Listed records:
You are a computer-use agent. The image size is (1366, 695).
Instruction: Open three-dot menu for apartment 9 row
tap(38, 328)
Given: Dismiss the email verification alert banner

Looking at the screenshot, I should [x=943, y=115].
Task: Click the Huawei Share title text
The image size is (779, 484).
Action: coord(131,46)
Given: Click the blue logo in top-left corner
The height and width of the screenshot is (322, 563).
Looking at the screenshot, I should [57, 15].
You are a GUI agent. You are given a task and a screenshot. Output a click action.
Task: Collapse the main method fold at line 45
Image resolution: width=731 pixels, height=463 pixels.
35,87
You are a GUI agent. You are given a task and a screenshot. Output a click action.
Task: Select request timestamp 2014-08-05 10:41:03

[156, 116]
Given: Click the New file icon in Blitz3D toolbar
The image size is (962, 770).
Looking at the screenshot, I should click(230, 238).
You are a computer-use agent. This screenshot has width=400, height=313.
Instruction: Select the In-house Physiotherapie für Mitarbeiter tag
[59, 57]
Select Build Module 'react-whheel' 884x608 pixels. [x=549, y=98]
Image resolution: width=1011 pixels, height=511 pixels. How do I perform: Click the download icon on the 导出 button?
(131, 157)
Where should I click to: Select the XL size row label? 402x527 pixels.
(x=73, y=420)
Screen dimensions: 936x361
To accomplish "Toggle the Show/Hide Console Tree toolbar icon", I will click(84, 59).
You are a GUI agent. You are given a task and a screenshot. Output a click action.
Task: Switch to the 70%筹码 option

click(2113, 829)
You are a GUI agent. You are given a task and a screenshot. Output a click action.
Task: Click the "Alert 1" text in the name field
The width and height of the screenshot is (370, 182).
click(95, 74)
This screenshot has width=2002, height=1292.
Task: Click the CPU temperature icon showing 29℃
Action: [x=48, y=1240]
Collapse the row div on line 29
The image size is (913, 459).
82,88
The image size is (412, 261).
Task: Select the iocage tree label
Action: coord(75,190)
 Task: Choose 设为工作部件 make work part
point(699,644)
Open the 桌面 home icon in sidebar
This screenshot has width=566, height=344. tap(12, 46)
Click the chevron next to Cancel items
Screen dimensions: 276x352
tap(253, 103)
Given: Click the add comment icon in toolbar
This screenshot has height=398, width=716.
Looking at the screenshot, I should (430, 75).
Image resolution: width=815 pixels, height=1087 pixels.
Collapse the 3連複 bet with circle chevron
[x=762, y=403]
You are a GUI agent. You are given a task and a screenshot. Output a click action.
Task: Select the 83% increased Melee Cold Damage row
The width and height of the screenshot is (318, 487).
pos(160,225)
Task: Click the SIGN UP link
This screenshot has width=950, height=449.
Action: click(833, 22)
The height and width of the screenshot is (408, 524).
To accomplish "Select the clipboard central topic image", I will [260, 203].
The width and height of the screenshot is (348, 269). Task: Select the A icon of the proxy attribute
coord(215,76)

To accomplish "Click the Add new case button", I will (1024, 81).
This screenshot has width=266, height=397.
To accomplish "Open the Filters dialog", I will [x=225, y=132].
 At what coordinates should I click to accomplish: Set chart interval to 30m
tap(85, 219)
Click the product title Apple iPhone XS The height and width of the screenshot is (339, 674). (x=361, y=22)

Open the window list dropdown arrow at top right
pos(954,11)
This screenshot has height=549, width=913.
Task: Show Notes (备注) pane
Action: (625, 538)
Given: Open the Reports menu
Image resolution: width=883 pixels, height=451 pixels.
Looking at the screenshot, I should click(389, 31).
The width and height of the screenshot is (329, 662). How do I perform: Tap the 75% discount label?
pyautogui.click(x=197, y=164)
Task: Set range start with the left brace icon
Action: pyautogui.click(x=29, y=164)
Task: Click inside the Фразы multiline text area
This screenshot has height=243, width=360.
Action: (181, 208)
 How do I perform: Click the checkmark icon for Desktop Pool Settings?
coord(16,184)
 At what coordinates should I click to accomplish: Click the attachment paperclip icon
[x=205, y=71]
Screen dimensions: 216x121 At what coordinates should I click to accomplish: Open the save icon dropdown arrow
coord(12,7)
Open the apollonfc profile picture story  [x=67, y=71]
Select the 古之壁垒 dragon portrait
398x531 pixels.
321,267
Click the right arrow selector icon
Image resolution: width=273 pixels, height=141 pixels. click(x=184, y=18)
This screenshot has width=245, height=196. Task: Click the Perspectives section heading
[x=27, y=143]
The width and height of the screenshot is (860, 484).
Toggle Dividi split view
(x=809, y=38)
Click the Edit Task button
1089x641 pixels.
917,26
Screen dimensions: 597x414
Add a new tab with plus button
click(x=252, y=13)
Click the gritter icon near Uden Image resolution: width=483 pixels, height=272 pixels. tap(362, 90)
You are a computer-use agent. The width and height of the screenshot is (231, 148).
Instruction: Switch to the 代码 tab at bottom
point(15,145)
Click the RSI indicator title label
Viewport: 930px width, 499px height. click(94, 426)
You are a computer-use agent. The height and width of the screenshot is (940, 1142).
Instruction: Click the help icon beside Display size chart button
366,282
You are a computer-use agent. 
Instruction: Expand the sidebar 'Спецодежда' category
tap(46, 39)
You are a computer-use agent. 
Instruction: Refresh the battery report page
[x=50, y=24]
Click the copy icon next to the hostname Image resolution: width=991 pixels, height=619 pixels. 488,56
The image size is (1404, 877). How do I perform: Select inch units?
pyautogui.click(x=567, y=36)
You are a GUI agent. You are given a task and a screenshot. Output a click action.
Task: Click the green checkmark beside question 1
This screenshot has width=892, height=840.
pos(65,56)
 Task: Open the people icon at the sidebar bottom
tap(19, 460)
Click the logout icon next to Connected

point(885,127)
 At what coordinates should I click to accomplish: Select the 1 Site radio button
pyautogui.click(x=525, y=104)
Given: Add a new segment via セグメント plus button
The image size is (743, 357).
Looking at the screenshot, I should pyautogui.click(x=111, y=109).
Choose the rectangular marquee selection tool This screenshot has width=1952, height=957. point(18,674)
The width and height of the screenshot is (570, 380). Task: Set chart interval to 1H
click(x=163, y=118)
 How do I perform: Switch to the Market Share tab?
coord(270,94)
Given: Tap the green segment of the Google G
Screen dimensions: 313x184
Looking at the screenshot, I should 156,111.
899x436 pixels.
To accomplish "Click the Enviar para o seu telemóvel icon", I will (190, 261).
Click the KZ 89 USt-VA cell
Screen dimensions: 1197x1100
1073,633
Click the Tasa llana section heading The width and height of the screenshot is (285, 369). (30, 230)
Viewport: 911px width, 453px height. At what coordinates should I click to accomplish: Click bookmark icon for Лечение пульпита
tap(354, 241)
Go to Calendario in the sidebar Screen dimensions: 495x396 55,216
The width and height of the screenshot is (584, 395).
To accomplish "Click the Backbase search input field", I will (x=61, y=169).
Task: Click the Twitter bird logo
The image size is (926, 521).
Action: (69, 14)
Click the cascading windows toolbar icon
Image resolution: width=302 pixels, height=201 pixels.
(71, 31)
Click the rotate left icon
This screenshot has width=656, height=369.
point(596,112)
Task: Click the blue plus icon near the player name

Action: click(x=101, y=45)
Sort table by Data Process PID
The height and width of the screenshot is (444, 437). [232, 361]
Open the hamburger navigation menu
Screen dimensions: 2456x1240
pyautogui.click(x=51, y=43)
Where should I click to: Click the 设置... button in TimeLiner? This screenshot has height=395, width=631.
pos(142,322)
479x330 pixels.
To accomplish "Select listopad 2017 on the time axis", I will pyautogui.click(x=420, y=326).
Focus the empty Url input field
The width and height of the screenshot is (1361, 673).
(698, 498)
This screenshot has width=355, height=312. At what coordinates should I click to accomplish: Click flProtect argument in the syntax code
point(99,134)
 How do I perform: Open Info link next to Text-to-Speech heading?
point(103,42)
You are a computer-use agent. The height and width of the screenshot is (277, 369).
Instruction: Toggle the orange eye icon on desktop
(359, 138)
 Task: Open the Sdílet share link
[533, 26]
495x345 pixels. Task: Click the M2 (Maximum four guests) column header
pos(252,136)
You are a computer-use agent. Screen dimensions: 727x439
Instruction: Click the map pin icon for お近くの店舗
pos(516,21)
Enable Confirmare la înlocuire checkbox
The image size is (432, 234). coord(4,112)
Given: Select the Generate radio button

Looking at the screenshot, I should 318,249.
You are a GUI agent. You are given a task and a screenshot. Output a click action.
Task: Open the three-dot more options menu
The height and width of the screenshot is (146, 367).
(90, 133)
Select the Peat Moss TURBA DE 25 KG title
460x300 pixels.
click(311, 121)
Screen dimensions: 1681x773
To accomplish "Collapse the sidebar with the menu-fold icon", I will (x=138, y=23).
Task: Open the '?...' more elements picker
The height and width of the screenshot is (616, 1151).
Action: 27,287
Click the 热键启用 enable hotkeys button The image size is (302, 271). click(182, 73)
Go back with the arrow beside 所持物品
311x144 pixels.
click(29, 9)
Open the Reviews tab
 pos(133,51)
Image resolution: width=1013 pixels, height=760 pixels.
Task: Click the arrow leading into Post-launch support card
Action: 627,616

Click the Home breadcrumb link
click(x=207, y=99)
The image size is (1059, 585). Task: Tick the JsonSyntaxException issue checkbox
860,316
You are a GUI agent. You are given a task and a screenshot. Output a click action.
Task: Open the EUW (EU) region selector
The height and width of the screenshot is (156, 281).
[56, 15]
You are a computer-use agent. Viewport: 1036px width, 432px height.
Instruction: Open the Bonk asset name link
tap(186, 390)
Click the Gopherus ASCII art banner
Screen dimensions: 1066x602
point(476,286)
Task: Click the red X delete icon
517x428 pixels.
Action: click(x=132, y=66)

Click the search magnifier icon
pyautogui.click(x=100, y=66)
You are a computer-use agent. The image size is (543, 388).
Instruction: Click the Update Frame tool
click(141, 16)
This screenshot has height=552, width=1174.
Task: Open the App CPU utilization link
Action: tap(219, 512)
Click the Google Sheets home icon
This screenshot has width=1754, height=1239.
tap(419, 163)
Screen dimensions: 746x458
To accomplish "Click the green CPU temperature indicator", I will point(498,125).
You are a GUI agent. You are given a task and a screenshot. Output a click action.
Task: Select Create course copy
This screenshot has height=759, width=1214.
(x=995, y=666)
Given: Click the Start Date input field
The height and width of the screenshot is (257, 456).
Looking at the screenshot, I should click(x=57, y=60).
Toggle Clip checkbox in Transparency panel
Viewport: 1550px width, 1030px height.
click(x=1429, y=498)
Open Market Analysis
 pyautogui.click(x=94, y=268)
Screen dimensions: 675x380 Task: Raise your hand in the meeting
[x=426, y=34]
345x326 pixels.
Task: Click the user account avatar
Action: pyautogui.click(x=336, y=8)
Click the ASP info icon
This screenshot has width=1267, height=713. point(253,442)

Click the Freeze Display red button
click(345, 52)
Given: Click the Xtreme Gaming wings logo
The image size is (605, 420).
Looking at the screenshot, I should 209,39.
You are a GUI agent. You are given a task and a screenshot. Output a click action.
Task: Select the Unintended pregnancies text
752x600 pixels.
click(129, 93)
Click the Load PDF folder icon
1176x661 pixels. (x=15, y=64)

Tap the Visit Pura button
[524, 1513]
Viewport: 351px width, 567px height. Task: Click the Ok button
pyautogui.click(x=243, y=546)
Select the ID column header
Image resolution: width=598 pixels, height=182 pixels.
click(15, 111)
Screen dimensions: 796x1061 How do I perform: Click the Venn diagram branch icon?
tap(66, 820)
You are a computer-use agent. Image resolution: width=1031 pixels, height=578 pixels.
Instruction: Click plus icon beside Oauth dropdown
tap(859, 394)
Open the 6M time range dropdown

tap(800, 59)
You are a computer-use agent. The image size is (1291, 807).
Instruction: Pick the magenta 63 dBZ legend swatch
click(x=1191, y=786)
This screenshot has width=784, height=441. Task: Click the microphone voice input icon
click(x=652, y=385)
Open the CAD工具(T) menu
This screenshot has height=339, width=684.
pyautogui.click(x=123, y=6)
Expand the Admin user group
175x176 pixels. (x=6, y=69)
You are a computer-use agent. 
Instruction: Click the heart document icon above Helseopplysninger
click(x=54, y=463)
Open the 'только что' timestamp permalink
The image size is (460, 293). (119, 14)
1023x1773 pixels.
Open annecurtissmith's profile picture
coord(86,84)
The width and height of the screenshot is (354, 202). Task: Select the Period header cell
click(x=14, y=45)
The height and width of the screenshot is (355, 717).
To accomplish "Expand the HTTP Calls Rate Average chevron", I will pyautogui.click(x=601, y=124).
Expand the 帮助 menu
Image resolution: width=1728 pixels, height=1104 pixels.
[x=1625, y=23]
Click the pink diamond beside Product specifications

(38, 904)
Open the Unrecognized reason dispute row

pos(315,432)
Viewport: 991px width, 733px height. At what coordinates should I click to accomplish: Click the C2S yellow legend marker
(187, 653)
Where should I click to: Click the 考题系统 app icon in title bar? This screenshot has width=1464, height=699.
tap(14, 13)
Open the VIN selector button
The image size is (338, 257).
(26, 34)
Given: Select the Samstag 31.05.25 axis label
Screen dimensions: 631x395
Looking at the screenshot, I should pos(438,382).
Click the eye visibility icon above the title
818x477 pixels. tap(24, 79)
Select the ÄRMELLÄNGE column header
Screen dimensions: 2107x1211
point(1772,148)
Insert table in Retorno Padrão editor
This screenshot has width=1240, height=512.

Goal of the exercise: Print the entries between the lines holding "Click the right arrow selector icon" and "pyautogui.click(x=567, y=36)", inclusive, repeating each line exactly.

Result:
Click the right arrow selector icon
Image resolution: width=273 pixels, height=141 pixels. click(x=184, y=18)
This screenshot has width=245, height=196. Task: Click the Perspectives section heading
[x=27, y=143]
The width and height of the screenshot is (860, 484).
Toggle Dividi split view
(x=809, y=38)
Click the Edit Task button
1089x641 pixels.
917,26
Screen dimensions: 597x414
Add a new tab with plus button
click(x=252, y=13)
Click the gritter icon near Uden Image resolution: width=483 pixels, height=272 pixels. tap(362, 90)
You are a computer-use agent. The width and height of the screenshot is (231, 148).
Instruction: Switch to the 代码 tab at bottom
point(15,145)
Click the RSI indicator title label
Viewport: 930px width, 499px height. click(94, 426)
You are a computer-use agent. The height and width of the screenshot is (940, 1142).
Instruction: Click the help icon beside Display size chart button
366,282
You are a computer-use agent. 
Instruction: Expand the sidebar 'Спецодежда' category
tap(46, 39)
You are a computer-use agent. 
Instruction: Refresh the battery report page
[x=50, y=24]
Click the copy icon next to the hostname Image resolution: width=991 pixels, height=619 pixels. 488,56
The image size is (1404, 877). How do I perform: Select inch units?
pyautogui.click(x=567, y=36)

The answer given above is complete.